One thing I like about this collection (and which you’ll find different from a lot of other collections) is how recent some of the newspapers are. I did a search for computer and found a newspaper with a computer ad from 1989. There aren’t as many recent newspapers available, of course, but it’s a nice addition after so many collections that don’t go past 1930 or so.
You’ve got ’til the end of May to enjoy this collection from Footnote. Just be strong and don’t find yourself going through all the pages of a 1923 newspaper, gawping at the ads and totally forgetting what you were searching…
New York Times Open announced yesterday Version 3 of the Times Newswire API. If you’re using version 2, don’t worry; that will be supported until August 2010. The Newswire API site with documentation and changes is at http://developer.nytimes.com/docs/times_newswire_api.
There’s not a huge number of changes here, but the new version does allow you to filter by sections and sources, and apparently integrates better with the Times Article Search API, though I haven’t tried that yet. The new section parameter is called section; you can either specify all or you can give specific section names; the documentation provides a URL for getting a full list of available sections. The source parameter only has three options: you can specify that you want items coming only from the New York Times, only from the International Herald Tribune, or from both papers.
While there are examples with the new parameters, I did not see any applications designed to take advantage of the newly-available parameters. However, there’s always the Times Developer Network Gallery, which shows various applications built on Times APIs. New Apps include We Read, We Tweet and Nooblast.
Thanks to the Internet Search Engine Database for the pointer to Nachofoto, a Web site that aims to provide relevant results for trending and hot search terms with recent photos and images. It’s in beta at http://nachofoto.com/.
This is an image search engine, but the idea is not to do standard image searches; instead you want to do searches of things that were recently in the news or which are relevant to the news. For example, I did a search for volcano:
The page results bring you back images from everywhere. In one case when I tried it I got a source, but none of the photos loaded; I only saw that glitch a couple of times. I got images from CNN, Reuters, Yahoo News, and some more somewhat local sources. In a couple of cases it’s not clear why I got an image and I had to visit the page for more details, but most of the pictures were just what you thought they would be: the volcano erupting, delayed flights, airport chaos, etc.

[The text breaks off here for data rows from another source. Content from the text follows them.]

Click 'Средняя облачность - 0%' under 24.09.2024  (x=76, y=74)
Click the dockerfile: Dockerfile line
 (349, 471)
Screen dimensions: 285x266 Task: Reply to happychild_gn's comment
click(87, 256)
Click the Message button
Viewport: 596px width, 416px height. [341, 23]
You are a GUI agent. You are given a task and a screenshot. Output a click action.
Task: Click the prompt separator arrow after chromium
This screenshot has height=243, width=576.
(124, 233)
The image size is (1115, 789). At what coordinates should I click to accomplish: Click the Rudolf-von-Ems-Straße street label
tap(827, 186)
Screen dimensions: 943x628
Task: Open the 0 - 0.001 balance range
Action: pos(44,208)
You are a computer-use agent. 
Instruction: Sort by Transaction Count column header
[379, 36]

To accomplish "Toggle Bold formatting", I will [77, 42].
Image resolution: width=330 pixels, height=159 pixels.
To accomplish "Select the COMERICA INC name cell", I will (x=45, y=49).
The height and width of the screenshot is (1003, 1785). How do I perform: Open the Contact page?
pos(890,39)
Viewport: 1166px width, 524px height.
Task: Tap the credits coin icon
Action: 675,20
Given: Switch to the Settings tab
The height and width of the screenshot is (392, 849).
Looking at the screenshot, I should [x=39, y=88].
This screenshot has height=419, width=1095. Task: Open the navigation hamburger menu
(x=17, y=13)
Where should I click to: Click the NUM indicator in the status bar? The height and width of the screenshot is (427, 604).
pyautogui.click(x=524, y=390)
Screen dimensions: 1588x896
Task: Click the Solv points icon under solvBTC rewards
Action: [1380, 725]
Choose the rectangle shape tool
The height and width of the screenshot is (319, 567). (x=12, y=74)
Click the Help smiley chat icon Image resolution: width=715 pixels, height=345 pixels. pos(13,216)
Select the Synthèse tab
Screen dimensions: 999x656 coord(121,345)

There was one big exception, though — when I went to retake the screen shot, I saw that a story titled “10 reasons ‘Iron Man 2′ is hotter than an Icelandic Volcano” had filled the search results with pictures of Robert Downey Jr. While I personally have absolutely no objection to looking at pictures of Robert Downey Jr., it wasn’t really relevant to the search.
In addition to the pictures themselves, Nachofoto also provided suggestions for other search terms I might want to try (usually more specific) along with a slider to determine how recent I wanted my returned photos to be (they could be anywhere from a day old to a year old — in the cases of breaking news it would be great if you could even specify how many hours old something should be.)
In some cases Nachofoto is not going to be useful, as when recently I was looking for good image examples of a 30-degree angle. (Don’t ask.) But for current and breaking news this looks terrific.